Saved data entries:
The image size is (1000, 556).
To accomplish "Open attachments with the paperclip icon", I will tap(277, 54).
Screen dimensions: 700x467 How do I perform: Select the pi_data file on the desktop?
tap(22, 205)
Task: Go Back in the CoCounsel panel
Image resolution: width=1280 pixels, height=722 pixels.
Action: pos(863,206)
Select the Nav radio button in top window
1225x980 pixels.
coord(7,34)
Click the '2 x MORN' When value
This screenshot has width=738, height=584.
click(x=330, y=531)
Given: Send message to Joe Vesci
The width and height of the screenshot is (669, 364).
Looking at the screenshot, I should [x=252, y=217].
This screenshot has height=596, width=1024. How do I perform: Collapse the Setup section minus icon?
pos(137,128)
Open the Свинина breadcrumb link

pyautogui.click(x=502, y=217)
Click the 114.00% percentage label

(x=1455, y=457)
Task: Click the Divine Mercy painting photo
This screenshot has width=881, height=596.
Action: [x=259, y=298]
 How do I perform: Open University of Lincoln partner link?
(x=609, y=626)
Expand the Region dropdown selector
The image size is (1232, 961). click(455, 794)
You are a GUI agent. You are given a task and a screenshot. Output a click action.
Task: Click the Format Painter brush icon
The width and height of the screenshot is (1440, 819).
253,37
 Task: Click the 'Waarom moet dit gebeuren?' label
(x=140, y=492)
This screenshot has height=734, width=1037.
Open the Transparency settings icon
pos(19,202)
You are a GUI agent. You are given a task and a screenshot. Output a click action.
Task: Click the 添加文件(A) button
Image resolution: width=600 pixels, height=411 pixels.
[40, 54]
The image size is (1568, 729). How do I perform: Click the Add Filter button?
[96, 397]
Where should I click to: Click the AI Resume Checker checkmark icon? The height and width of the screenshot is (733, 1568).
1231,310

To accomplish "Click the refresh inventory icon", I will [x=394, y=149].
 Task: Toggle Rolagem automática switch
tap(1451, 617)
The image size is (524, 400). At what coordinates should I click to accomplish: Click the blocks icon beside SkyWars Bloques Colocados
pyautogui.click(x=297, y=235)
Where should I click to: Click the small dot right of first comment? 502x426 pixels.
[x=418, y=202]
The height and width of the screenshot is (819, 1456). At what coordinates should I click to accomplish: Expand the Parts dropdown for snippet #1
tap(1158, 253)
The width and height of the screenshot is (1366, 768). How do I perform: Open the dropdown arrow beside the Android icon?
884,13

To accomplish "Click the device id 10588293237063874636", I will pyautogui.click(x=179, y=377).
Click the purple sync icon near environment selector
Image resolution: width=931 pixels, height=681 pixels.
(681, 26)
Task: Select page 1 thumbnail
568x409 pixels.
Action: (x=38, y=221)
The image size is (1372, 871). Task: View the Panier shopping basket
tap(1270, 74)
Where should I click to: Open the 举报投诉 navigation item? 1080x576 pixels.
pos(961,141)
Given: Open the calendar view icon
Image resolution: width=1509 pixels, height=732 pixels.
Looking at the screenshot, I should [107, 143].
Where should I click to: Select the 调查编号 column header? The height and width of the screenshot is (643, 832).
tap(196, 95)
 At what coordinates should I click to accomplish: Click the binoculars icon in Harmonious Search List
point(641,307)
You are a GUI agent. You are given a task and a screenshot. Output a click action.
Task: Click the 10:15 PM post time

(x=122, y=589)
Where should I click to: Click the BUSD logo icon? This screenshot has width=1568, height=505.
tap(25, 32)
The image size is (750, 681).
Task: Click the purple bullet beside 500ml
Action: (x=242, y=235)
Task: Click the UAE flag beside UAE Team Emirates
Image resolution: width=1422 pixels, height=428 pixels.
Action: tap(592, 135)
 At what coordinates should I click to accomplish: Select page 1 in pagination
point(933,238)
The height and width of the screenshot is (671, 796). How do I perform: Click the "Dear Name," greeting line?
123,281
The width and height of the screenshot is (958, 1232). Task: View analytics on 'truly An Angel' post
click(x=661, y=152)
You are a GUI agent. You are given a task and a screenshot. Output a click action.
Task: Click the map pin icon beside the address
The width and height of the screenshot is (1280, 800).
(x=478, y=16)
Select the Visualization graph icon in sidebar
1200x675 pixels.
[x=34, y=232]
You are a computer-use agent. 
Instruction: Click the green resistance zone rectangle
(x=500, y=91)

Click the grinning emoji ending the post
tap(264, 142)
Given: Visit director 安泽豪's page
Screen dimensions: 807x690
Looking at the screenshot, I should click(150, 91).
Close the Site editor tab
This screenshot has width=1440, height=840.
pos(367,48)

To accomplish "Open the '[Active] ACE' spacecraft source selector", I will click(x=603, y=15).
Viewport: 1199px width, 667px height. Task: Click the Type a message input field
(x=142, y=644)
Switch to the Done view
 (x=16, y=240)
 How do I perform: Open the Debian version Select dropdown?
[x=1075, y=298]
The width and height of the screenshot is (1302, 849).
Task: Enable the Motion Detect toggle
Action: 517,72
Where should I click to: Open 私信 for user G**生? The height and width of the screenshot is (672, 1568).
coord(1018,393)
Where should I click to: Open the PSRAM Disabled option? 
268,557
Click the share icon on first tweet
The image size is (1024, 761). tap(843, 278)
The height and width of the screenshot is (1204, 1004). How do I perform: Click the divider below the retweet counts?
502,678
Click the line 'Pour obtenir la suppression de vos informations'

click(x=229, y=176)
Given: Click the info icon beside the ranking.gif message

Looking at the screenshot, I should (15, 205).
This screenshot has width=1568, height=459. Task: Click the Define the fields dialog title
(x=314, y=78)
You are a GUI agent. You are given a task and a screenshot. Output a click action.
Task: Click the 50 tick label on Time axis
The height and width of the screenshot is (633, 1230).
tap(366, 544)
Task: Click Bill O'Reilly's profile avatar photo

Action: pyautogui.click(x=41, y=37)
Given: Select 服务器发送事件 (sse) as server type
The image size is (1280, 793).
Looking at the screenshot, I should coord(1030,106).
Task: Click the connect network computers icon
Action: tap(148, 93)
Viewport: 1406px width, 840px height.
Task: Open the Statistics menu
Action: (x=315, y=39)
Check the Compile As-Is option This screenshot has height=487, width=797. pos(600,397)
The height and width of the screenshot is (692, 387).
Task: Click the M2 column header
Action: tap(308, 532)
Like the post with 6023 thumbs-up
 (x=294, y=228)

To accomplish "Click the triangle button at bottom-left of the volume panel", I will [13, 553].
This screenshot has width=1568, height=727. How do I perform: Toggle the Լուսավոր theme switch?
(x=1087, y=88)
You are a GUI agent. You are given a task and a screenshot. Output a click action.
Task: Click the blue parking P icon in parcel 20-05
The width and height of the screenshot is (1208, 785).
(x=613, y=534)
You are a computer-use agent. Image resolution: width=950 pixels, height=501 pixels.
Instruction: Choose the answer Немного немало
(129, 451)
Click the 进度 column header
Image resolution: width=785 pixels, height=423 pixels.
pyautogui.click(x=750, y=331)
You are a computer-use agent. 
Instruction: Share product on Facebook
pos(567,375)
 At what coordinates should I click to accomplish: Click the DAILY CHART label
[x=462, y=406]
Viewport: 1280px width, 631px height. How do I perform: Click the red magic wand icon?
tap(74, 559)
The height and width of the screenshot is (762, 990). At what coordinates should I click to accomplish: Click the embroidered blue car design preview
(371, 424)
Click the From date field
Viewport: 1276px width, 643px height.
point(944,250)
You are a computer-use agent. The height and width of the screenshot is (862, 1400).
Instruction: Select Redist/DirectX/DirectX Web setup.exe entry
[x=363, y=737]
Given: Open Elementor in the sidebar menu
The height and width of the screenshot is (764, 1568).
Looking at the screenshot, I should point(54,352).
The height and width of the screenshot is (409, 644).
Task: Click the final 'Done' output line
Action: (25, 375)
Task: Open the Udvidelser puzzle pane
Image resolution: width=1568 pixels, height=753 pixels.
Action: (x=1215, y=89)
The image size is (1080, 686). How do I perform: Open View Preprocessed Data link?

* ASSIGNMENT
Copy each record from above exactly, and include every line.

* REPLY
The image size is (1000, 556).
To accomplish "Open attachments with the paperclip icon", I will tap(277, 54).
Screen dimensions: 700x467 How do I perform: Select the pi_data file on the desktop?
tap(22, 205)
Task: Go Back in the CoCounsel panel
Image resolution: width=1280 pixels, height=722 pixels.
Action: pos(863,206)
Select the Nav radio button in top window
1225x980 pixels.
coord(7,34)
Click the '2 x MORN' When value
This screenshot has width=738, height=584.
click(x=330, y=531)
Given: Send message to Joe Vesci
The width and height of the screenshot is (669, 364).
Looking at the screenshot, I should [x=252, y=217].
This screenshot has height=596, width=1024. How do I perform: Collapse the Setup section minus icon?
pos(137,128)
Open the Свинина breadcrumb link

pyautogui.click(x=502, y=217)
Click the 114.00% percentage label

(x=1455, y=457)
Task: Click the Divine Mercy painting photo
This screenshot has width=881, height=596.
Action: [x=259, y=298]
 How do I perform: Open University of Lincoln partner link?
(x=609, y=626)
Expand the Region dropdown selector
The image size is (1232, 961). click(455, 794)
You are a GUI agent. You are given a task and a screenshot. Output a click action.
Task: Click the Format Painter brush icon
The width and height of the screenshot is (1440, 819).
253,37
 Task: Click the 'Waarom moet dit gebeuren?' label
(x=140, y=492)
This screenshot has height=734, width=1037.
Open the Transparency settings icon
pos(19,202)
You are a GUI agent. You are given a task and a screenshot. Output a click action.
Task: Click the 添加文件(A) button
Image resolution: width=600 pixels, height=411 pixels.
[40, 54]
The image size is (1568, 729). How do I perform: Click the Add Filter button?
[96, 397]
Where should I click to: Click the AI Resume Checker checkmark icon? The height and width of the screenshot is (733, 1568).
1231,310

To accomplish "Click the refresh inventory icon", I will [x=394, y=149].
 Task: Toggle Rolagem automática switch
tap(1451, 617)
The image size is (524, 400). At what coordinates should I click to accomplish: Click the blocks icon beside SkyWars Bloques Colocados
pyautogui.click(x=297, y=235)
Where should I click to: Click the small dot right of first comment? 502x426 pixels.
[x=418, y=202]
The height and width of the screenshot is (819, 1456). At what coordinates should I click to accomplish: Expand the Parts dropdown for snippet #1
tap(1158, 253)
The width and height of the screenshot is (1366, 768). How do I perform: Open the dropdown arrow beside the Android icon?
884,13

To accomplish "Click the device id 10588293237063874636", I will pyautogui.click(x=179, y=377).
Click the purple sync icon near environment selector
Image resolution: width=931 pixels, height=681 pixels.
(681, 26)
Task: Select page 1 thumbnail
568x409 pixels.
Action: (x=38, y=221)
The image size is (1372, 871). Task: View the Panier shopping basket
tap(1270, 74)
Where should I click to: Open the 举报投诉 navigation item? 1080x576 pixels.
pos(961,141)
Given: Open the calendar view icon
Image resolution: width=1509 pixels, height=732 pixels.
Looking at the screenshot, I should [107, 143].
Where should I click to: Select the 调查编号 column header? The height and width of the screenshot is (643, 832).
tap(196, 95)
 At what coordinates should I click to accomplish: Click the binoculars icon in Harmonious Search List
point(641,307)
You are a GUI agent. You are given a task and a screenshot. Output a click action.
Task: Click the 10:15 PM post time

(x=122, y=589)
Where should I click to: Click the BUSD logo icon? This screenshot has width=1568, height=505.
tap(25, 32)
The image size is (750, 681).
Task: Click the purple bullet beside 500ml
Action: (x=242, y=235)
Task: Click the UAE flag beside UAE Team Emirates
Image resolution: width=1422 pixels, height=428 pixels.
Action: tap(592, 135)
 At what coordinates should I click to accomplish: Select page 1 in pagination
point(933,238)
The height and width of the screenshot is (671, 796). How do I perform: Click the "Dear Name," greeting line?
123,281
The width and height of the screenshot is (958, 1232). Task: View analytics on 'truly An Angel' post
click(x=661, y=152)
You are a GUI agent. You are given a task and a screenshot. Output a click action.
Task: Click the map pin icon beside the address
The width and height of the screenshot is (1280, 800).
(x=478, y=16)
Select the Visualization graph icon in sidebar
1200x675 pixels.
[x=34, y=232]
You are a computer-use agent. 
Instruction: Click the green resistance zone rectangle
(x=500, y=91)

Click the grinning emoji ending the post
tap(264, 142)
Given: Visit director 安泽豪's page
Screen dimensions: 807x690
Looking at the screenshot, I should click(150, 91).
Close the Site editor tab
This screenshot has width=1440, height=840.
pos(367,48)

To accomplish "Open the '[Active] ACE' spacecraft source selector", I will click(x=603, y=15).
Viewport: 1199px width, 667px height. Task: Click the Type a message input field
(x=142, y=644)
Switch to the Done view
 (x=16, y=240)
 How do I perform: Open the Debian version Select dropdown?
[x=1075, y=298]
The width and height of the screenshot is (1302, 849).
Task: Enable the Motion Detect toggle
Action: 517,72
Where should I click to: Open 私信 for user G**生? The height and width of the screenshot is (672, 1568).
coord(1018,393)
Where should I click to: Open the PSRAM Disabled option? 
268,557
Click the share icon on first tweet
The image size is (1024, 761). tap(843, 278)
The height and width of the screenshot is (1204, 1004). How do I perform: Click the divider below the retweet counts?
502,678
Click the line 'Pour obtenir la suppression de vos informations'

click(x=229, y=176)
Given: Click the info icon beside the ranking.gif message

Looking at the screenshot, I should (15, 205).
This screenshot has width=1568, height=459. Task: Click the Define the fields dialog title
(x=314, y=78)
You are a GUI agent. You are given a task and a screenshot. Output a click action.
Task: Click the 50 tick label on Time axis
The height and width of the screenshot is (633, 1230).
tap(366, 544)
Task: Click Bill O'Reilly's profile avatar photo

Action: pyautogui.click(x=41, y=37)
Given: Select 服务器发送事件 (sse) as server type
The image size is (1280, 793).
Looking at the screenshot, I should coord(1030,106).
Task: Click the connect network computers icon
Action: tap(148, 93)
Viewport: 1406px width, 840px height.
Task: Open the Statistics menu
Action: (x=315, y=39)
Check the Compile As-Is option This screenshot has height=487, width=797. pos(600,397)
The height and width of the screenshot is (692, 387).
Task: Click the M2 column header
Action: tap(308, 532)
Like the post with 6023 thumbs-up
 (x=294, y=228)

To accomplish "Click the triangle button at bottom-left of the volume panel", I will [13, 553].
This screenshot has width=1568, height=727. How do I perform: Toggle the Լուսավոր theme switch?
(x=1087, y=88)
You are a GUI agent. You are given a task and a screenshot. Output a click action.
Task: Click the blue parking P icon in parcel 20-05
The width and height of the screenshot is (1208, 785).
(x=613, y=534)
You are a computer-use agent. Image resolution: width=950 pixels, height=501 pixels.
Instruction: Choose the answer Немного немало
(129, 451)
Click the 进度 column header
Image resolution: width=785 pixels, height=423 pixels.
pyautogui.click(x=750, y=331)
You are a computer-use agent. 
Instruction: Share product on Facebook
pos(567,375)
 At what coordinates should I click to accomplish: Click the DAILY CHART label
[x=462, y=406]
Viewport: 1280px width, 631px height. How do I perform: Click the red magic wand icon?
tap(74, 559)
The height and width of the screenshot is (762, 990). At what coordinates should I click to accomplish: Click the embroidered blue car design preview
(371, 424)
Click the From date field
Viewport: 1276px width, 643px height.
point(944,250)
You are a computer-use agent. The height and width of the screenshot is (862, 1400).
Instruction: Select Redist/DirectX/DirectX Web setup.exe entry
[x=363, y=737]
Given: Open Elementor in the sidebar menu
The height and width of the screenshot is (764, 1568).
Looking at the screenshot, I should point(54,352).
The height and width of the screenshot is (409, 644).
Task: Click the final 'Done' output line
Action: (25, 375)
Task: Open the Udvidelser puzzle pane
Image resolution: width=1568 pixels, height=753 pixels.
Action: (x=1215, y=89)
The image size is (1080, 686). How do I perform: Open View Preprocessed Data link?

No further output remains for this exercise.